TSCM cells represent the least differentiated T-cell memory subset
We sought to compare the transcriptome of TSCM cells with naive and conventional memory T-cell subsets and validate key findings with PFC (Fig. 3 and Supplementary Fig. 9). Nine hundred genes were differentially expressed among the four CD8+ T-cell subsets (P < 0.01, FDR < 5%) (Supplementary Table 2). Unsupervised hierarchical clustering revealed that TSCM cells had a distinct gene expression profile more closely related to conventional memory T cells than TN cells, further corroborating that TSCM cells are a unique T-cell memory subset (Fig. 3a). Consistent with the data reported by Willinger et al.[25], the majority of genes (565/900) progressively increased (effector-associated genes) or decreased (naïve-associated genes) in the exact order: TN cells →TSCM cells →TCM cells →TEM cells (Supplementary Table 3). For example, transcripts of key regulators of effector differentiation and senescence, such as Eomesodermin[26], T-box 21[27] and PR Domain Containing 1, with ZNF Domain[28], as well as genes encoding for cytotoxic molecules (e.g. Granzyme A and Perforin) and markers of T-cell senescence (e.g. Killer Cell Lectin-like Receptor Subfamily G, Member 1 (KLRG1)[27]), were increasingly expressed from TN cells to TEM cells (Fig. 3b). Conversely, the expression of transcription factors that inhibit T-cell activation and differentiation such as Lymphoid Enhancer-binding Factor 1[9] and Forkhead Box P1[29] and LAG1 Homolog, Ceramide Synthase 6, which promotes cellular quiescence by regulating intracellular ceramide levels[30], progressively decreased from TN cells to TEM cells (Fig. 3b).
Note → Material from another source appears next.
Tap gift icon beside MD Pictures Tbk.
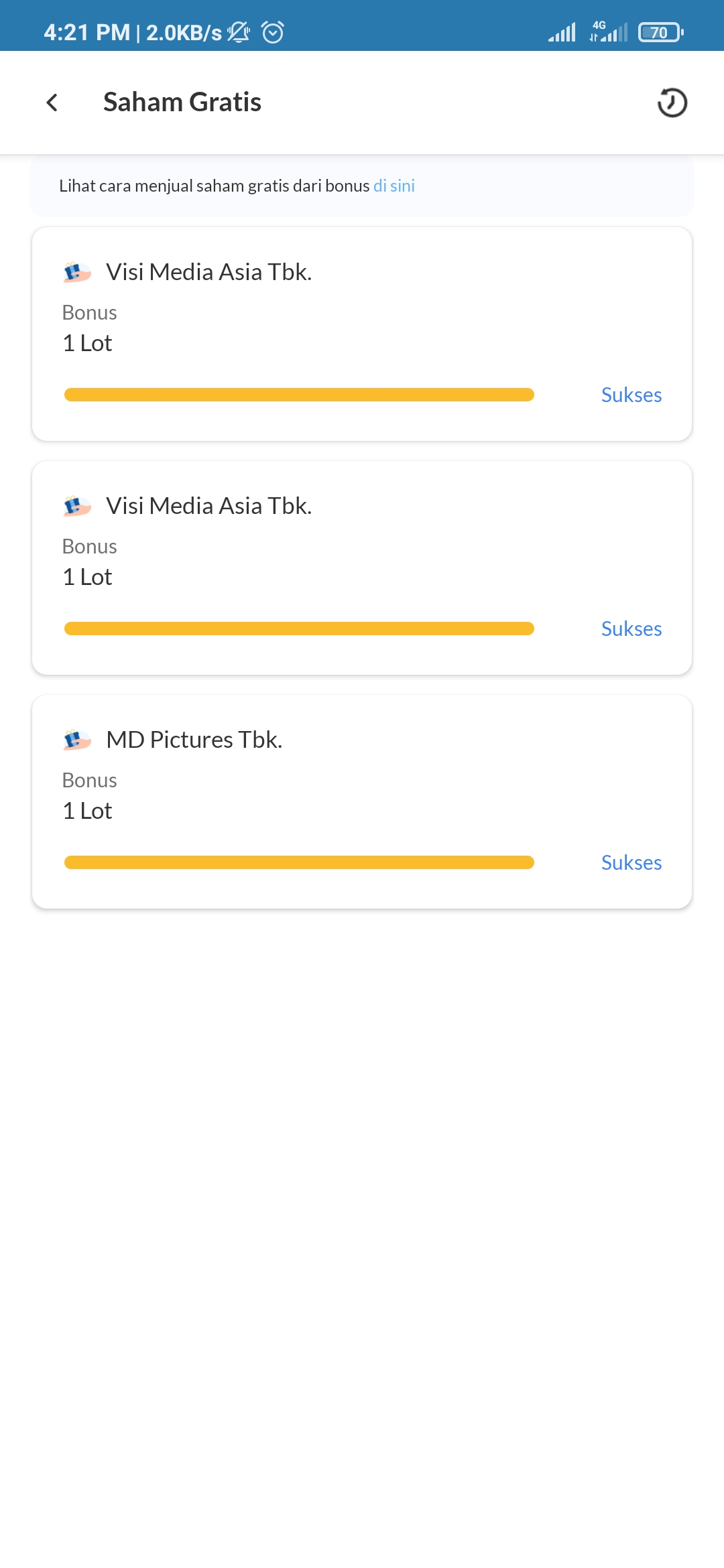 76,740
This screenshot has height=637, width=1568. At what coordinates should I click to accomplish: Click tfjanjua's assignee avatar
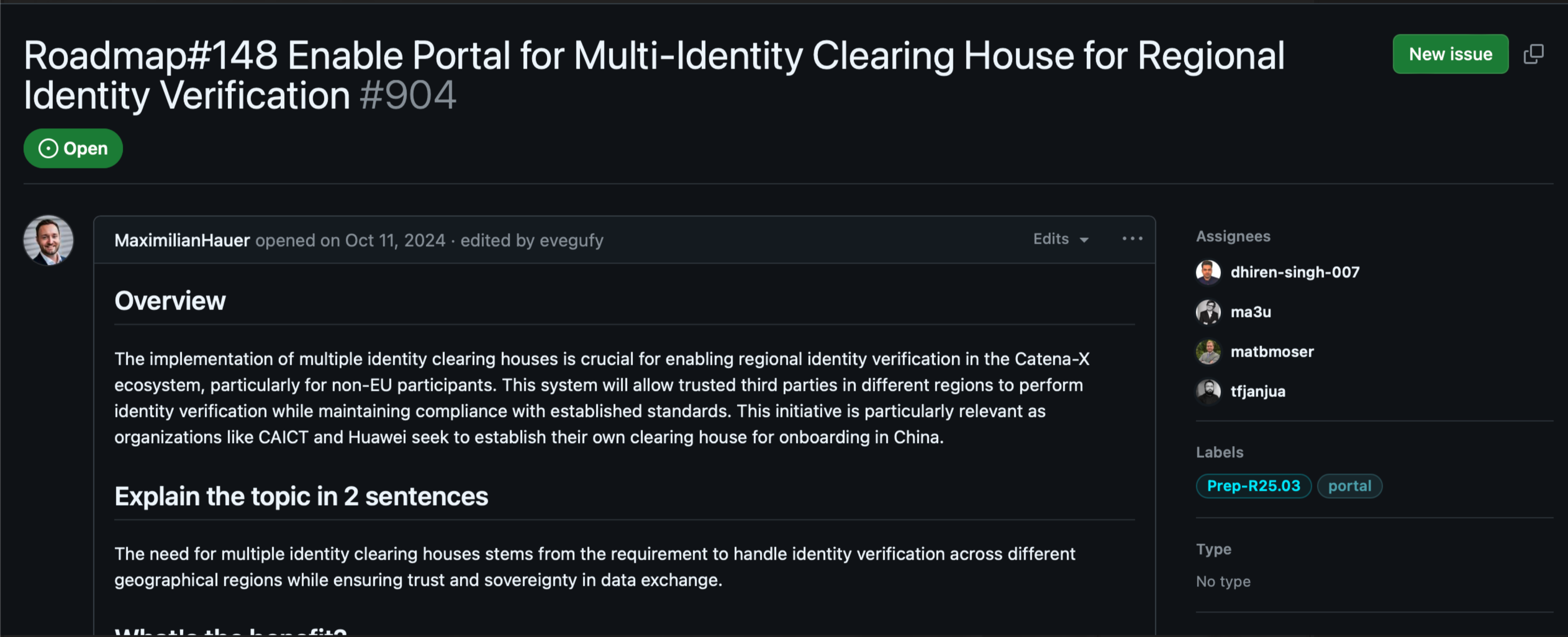pos(1208,392)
These data are consistent with a linear model of T-cell differentiation, in which TSCM are the least differentiated memory T-cell subset.
Figure 3
TSCM cells represent a distinct, less differentiated T-cell memory subset
a, Heat map of differentially expressed genes (P < 0.01 One-Way Repeated Measures ANOVA, FDR < 5% Benjamini-Hochberg's method) among CD8+ T-cell subsets. Red and blue colors indicate increased and decreased expression respectively. b, Robust Multichip Analysis (RMA)-normalized intensity of selected display of genes progressively downregulated (naïve associated genes) or upregulated (effector associated genes) from TN cells →TSCM cells →TCM cells →TEM cells. Data are represented as means ± s.e.m of 3 donors. c) Multidimensional scaling (MDS) analysis of differentially expressed genes (P < 0.01, FDR < 5%). Numbers represent the differentially regulated genes among each CD8+ T-cell subset (P < 0.01 (t test) and > 2 fold change in expression level). d, Heat map of differentially-expressed genes among TSCM and TCM cells (P < 0.01 (t test) and > 2 fold change in expression level). Red and blue colors indicate increased and decreased expression, respectively. Full gene names are listed in the Supplementary Information.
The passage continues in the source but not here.